Review of Jucifer gig at the Black Cat

On Monday night the 11th of January 2010 I headed over to the Black Cat in Washington DC to watch a couple metal bands play their backstage, Jucifer and Salome. I’ve been to the Black Cat many times over the years, but it’s pretty rare for them to get metal bands that are actually worth seeing, they primarily specialize in indie/modern rock and punk. I always try to make it to their metal shows with actually good bands, and tonight was no exception as I wanted to see both bands on the bill.

I got there around 9:40pm and although their website said Salome started at 9:00 and the Black Cat’s Twitter feed said 9:30, the woman taking money to get in said it was actually set to start at 9:45. Perfect timing! I was a little surprised to find their vocalist, Katherine Katz, standing in the middle of the crowd when the show started. She never did get on the stage and instead paced around back and forth throughout the set throwing her hair around and posing during her more lengthy outbursts. She’s a very petite girl but you wouldn’t know it when she’s screaming into that mic. They only played a few songs but they were long songs with a diverse range, going from faster paced Black Sabbath-esque riffs then grinding to a halt at certain points, the entire band actually going motionless for brief periods of time. Then they’d burst back to life amid pummeling drums and lurching downtuned guitar riffs. They are from Annandale and are probably Northern Virginia’s best doom metal band. You can also hear Kat on vocals on the latest Agoraphobic Nosebleed album, Agorapocalypse. Salome had opened for Jucifer’s three previous shows and this was the final gig they’d play together this winter. They played for a little over 30 minutes and were a great local opening act for Jucifer, who was up next.

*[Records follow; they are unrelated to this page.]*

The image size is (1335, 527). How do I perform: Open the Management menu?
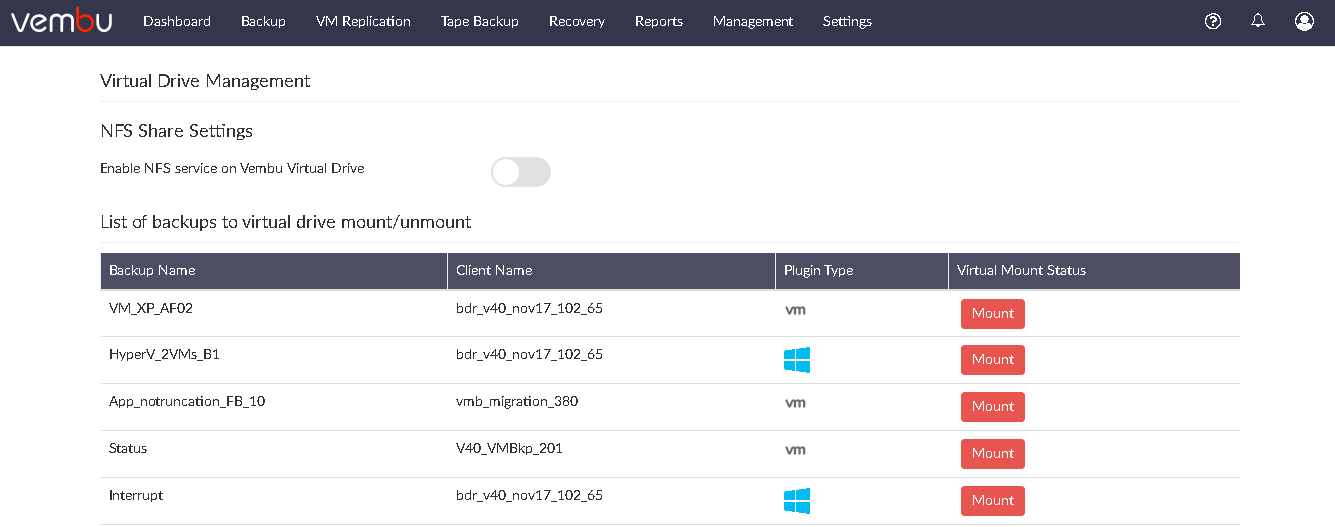tap(753, 21)
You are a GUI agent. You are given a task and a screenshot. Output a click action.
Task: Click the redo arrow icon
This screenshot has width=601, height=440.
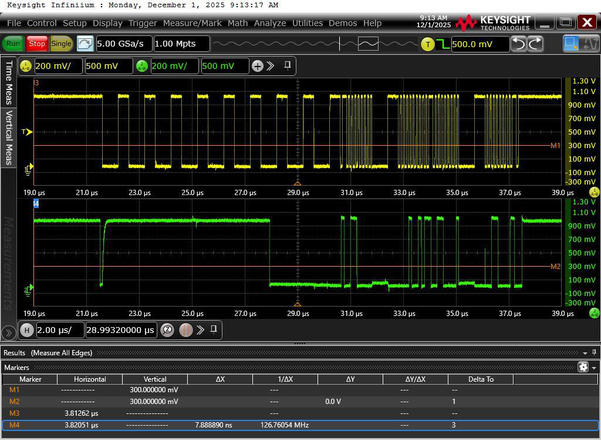pos(534,44)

After going to the red room to buy myself a cheap PBR draft, I was looking at the imposing speaker rig that Jucifer had on stage. They are known for how loud their concerts are, though I’ve seen several bands known for that before. The show was certainly very loud, the loudest I’ve ever heard at the Black Cat and that includes the upstairs main stage too. They weren’t the loudest small venue band I’ve ever heard (that’s probably Sunn O))) last Sept) but still, it was an impressive set up for the tiny space in the Black Cat’s back room. Jucifer is a husband and wife duo who travel around in their RV essentially constantly touring. The show started with Amber Valentine playing some notes on the guitar while the fog machine started to kick in. After about a minute Edgar Livengood slinked behind the drum kit and started whacking away. These two really put out a lot of energy, both playing their instruments very loosely. Edgar was smacking every part of the drum kit he could, not just the skins. Sometimes he’d use two drum sticks in one hand, sometimes he’d stand or jump up and shake the whole kit while he was banging so hard, and sometimes he’d use his bare hands to smack things. Sometimes Amber seemed to pick her notes very carefully, and sometimes she was sitting on the floor playing what can loosely be called a ‘chord progression’ on her guitar. They didn’t pause between any of their songs and music just sort of flowed forth like a volcano, sometimes more explosive and chaotic and sometimes slower and more focused. The two switched off on the vocals throughout the set until eventually Amber was singing in the dark for a good minute or two and the show ended. They gave each other a hug and kiss then started turning off all the amps as people filed out. $10 for 2 great bands was a great deal and if you get a chance to catch either of these bands live I certainly recommend checking them out.